→ **Entries provided**:
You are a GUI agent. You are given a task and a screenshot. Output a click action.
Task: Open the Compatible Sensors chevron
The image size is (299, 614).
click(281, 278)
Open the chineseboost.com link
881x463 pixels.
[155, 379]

→ **Task objective**: Reproduce each line of the entries above word for word, without changing anything.

→ **Full answer**:
You are a GUI agent. You are given a task and a screenshot. Output a click action.
Task: Open the Compatible Sensors chevron
The image size is (299, 614).
click(281, 278)
Open the chineseboost.com link
881x463 pixels.
[155, 379]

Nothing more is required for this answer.